Segment Start: Given records

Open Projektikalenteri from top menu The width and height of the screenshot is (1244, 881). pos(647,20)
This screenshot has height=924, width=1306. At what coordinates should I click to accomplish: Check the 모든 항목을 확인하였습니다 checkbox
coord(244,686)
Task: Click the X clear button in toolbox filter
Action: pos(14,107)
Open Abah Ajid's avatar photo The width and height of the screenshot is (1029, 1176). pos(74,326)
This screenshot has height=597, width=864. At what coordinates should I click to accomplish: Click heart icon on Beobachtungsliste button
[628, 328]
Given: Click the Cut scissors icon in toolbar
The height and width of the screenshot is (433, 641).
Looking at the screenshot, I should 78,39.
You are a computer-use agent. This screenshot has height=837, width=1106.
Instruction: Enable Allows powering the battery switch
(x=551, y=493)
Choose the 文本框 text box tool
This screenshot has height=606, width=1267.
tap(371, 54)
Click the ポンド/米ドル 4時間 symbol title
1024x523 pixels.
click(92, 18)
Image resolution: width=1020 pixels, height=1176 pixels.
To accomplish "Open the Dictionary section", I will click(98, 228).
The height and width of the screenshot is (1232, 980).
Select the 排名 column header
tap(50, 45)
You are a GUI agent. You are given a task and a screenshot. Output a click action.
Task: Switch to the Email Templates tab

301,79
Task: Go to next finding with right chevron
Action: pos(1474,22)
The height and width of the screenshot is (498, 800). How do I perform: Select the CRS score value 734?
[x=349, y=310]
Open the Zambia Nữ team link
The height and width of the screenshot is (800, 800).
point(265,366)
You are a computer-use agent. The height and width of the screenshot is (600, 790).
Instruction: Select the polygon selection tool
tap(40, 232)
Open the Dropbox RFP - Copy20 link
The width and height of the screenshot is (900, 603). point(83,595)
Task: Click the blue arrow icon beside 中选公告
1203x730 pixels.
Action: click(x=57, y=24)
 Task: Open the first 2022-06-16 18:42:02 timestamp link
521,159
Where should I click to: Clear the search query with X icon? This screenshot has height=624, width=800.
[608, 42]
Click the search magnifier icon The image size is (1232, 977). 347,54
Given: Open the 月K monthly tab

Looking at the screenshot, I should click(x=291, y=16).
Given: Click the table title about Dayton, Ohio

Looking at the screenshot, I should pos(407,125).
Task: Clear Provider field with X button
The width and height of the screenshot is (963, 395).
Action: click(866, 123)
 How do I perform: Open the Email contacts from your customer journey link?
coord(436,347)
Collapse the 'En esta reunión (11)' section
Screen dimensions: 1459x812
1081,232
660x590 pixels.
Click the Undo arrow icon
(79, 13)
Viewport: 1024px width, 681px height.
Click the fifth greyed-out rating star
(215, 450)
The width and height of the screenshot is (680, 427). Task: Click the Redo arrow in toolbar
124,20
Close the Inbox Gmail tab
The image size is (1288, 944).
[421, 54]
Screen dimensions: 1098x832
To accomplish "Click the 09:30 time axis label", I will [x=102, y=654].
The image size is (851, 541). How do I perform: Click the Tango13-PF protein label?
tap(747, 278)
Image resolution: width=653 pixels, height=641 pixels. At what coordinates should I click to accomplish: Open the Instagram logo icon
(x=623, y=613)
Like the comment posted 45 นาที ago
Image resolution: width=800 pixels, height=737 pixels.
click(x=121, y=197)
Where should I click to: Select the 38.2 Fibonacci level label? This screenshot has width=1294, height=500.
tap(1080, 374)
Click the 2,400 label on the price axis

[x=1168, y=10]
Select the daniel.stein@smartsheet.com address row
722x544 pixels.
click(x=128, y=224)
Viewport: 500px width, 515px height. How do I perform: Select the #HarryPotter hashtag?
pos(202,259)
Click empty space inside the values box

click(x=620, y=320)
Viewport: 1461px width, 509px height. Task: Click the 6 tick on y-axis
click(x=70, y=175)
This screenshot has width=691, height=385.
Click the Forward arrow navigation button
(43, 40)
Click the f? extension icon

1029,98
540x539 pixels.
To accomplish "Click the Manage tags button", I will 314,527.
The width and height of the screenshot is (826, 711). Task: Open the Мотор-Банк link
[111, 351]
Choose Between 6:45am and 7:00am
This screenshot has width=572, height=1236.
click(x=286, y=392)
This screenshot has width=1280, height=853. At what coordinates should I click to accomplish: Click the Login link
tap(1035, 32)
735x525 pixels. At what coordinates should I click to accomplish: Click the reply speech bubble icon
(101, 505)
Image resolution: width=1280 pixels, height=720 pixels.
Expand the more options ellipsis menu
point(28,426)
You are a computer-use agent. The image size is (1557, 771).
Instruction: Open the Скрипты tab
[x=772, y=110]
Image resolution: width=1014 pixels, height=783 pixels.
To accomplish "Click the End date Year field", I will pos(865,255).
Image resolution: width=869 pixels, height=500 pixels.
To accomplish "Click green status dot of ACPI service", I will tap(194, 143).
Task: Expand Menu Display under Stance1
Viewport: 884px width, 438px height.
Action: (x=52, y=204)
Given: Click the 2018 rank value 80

Segment End: Given records

» Activity:
Looking through the data above, copy out each line in which the string "field" occurs.

» Response to this exercise:
Task: Clear Provider field with X button
To accomplish "Click the End date Year field", I will pos(865,255).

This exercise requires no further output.